Records from a data source:
▼

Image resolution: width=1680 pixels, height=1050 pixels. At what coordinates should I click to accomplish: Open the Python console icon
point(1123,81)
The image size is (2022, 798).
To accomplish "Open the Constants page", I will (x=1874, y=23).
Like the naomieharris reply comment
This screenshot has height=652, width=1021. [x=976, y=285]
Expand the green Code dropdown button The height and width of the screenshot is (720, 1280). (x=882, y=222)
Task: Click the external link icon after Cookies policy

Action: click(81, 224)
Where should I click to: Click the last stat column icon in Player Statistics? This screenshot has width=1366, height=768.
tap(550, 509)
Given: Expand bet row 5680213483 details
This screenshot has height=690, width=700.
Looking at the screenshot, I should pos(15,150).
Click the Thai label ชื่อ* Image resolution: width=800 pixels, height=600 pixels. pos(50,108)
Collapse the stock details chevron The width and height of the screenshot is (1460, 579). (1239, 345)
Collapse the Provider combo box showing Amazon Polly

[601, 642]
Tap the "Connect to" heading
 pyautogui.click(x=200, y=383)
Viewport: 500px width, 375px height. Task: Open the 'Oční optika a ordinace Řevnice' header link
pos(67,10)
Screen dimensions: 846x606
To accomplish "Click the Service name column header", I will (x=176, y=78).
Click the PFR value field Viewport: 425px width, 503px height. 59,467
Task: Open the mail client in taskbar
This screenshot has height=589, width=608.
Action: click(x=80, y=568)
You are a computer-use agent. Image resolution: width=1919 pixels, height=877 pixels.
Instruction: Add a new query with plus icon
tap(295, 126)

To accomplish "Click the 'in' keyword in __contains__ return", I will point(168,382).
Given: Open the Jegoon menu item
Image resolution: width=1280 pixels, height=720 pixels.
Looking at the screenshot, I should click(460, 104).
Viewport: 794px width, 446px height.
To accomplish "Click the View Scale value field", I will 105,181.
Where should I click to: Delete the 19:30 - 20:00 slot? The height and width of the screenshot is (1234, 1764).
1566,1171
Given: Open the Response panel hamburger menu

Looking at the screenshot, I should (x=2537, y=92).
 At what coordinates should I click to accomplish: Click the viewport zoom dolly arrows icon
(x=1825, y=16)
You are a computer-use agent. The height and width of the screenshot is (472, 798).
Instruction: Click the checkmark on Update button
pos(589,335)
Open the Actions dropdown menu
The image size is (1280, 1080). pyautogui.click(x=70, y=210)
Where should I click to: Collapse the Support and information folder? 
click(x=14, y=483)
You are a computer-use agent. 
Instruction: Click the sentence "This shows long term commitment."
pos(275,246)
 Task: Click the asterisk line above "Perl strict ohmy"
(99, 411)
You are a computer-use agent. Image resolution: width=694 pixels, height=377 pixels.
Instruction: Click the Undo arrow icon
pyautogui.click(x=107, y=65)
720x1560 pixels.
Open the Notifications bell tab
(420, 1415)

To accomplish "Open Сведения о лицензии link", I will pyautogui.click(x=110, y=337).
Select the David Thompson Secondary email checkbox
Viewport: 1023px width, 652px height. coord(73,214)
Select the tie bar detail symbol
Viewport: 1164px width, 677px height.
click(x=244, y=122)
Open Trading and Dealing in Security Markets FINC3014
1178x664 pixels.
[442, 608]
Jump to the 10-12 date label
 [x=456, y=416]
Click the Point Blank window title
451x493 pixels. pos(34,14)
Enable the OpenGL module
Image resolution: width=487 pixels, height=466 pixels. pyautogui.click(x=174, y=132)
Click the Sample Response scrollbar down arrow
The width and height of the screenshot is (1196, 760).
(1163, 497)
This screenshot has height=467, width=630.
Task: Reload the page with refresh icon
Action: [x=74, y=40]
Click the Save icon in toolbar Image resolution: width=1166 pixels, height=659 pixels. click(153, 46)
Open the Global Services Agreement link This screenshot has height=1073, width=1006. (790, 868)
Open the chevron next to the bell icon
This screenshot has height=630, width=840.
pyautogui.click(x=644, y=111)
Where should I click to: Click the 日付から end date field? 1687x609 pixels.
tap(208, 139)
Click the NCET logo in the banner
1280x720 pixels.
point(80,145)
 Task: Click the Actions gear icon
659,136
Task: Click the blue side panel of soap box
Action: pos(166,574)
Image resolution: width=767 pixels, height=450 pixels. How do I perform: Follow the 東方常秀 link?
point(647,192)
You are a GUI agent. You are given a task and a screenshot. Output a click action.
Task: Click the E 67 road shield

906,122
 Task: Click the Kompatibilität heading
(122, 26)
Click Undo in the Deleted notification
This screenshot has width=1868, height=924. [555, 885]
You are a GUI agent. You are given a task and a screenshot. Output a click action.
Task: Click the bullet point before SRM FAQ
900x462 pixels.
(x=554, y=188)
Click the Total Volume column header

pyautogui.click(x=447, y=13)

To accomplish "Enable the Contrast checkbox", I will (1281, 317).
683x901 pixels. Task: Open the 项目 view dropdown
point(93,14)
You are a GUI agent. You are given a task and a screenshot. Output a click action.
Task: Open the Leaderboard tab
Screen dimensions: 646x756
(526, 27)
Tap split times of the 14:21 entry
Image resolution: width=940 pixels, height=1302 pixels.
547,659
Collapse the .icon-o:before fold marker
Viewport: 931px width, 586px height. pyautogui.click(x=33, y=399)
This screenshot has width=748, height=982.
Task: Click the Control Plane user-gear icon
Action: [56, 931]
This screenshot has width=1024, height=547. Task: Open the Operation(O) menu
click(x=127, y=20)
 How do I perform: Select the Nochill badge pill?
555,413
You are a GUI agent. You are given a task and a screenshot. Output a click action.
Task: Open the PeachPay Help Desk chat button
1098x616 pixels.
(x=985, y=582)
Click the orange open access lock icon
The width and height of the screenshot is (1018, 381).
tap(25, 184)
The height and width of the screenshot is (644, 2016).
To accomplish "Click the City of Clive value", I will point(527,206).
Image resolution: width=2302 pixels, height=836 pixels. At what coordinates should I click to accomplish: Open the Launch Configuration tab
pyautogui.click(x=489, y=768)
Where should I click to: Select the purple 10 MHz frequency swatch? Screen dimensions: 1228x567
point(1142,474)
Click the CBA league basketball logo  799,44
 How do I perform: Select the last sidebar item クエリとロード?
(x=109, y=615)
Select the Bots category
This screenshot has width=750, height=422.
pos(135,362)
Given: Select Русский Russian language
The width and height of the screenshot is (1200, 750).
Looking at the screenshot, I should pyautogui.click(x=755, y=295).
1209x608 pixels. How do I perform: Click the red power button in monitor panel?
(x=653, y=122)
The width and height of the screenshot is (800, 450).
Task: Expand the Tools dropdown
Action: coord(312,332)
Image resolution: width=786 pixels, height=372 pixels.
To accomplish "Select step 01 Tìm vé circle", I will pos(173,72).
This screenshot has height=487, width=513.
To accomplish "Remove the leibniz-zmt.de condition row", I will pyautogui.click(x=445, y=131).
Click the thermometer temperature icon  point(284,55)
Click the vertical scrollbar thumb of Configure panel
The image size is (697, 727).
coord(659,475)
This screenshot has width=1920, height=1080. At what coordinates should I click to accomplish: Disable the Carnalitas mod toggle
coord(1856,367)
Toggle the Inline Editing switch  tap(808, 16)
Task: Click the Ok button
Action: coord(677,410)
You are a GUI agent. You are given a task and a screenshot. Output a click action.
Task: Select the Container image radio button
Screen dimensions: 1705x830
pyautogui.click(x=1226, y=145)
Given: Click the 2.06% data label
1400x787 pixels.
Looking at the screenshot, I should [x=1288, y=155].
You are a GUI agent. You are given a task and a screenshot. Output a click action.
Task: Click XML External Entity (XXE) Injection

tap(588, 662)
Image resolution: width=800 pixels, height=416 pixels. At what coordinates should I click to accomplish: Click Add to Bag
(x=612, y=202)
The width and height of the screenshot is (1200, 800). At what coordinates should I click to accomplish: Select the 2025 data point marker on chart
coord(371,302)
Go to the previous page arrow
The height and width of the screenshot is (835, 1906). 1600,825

▲

When the word "value" occurs in a line above, list that line.

**THE ANSWER**:
Click the PFR value field Viewport: 425px width, 503px height. 59,467
To accomplish "Click the View Scale value field", I will 105,181.
To accomplish "Click the City of Clive value", I will point(527,206).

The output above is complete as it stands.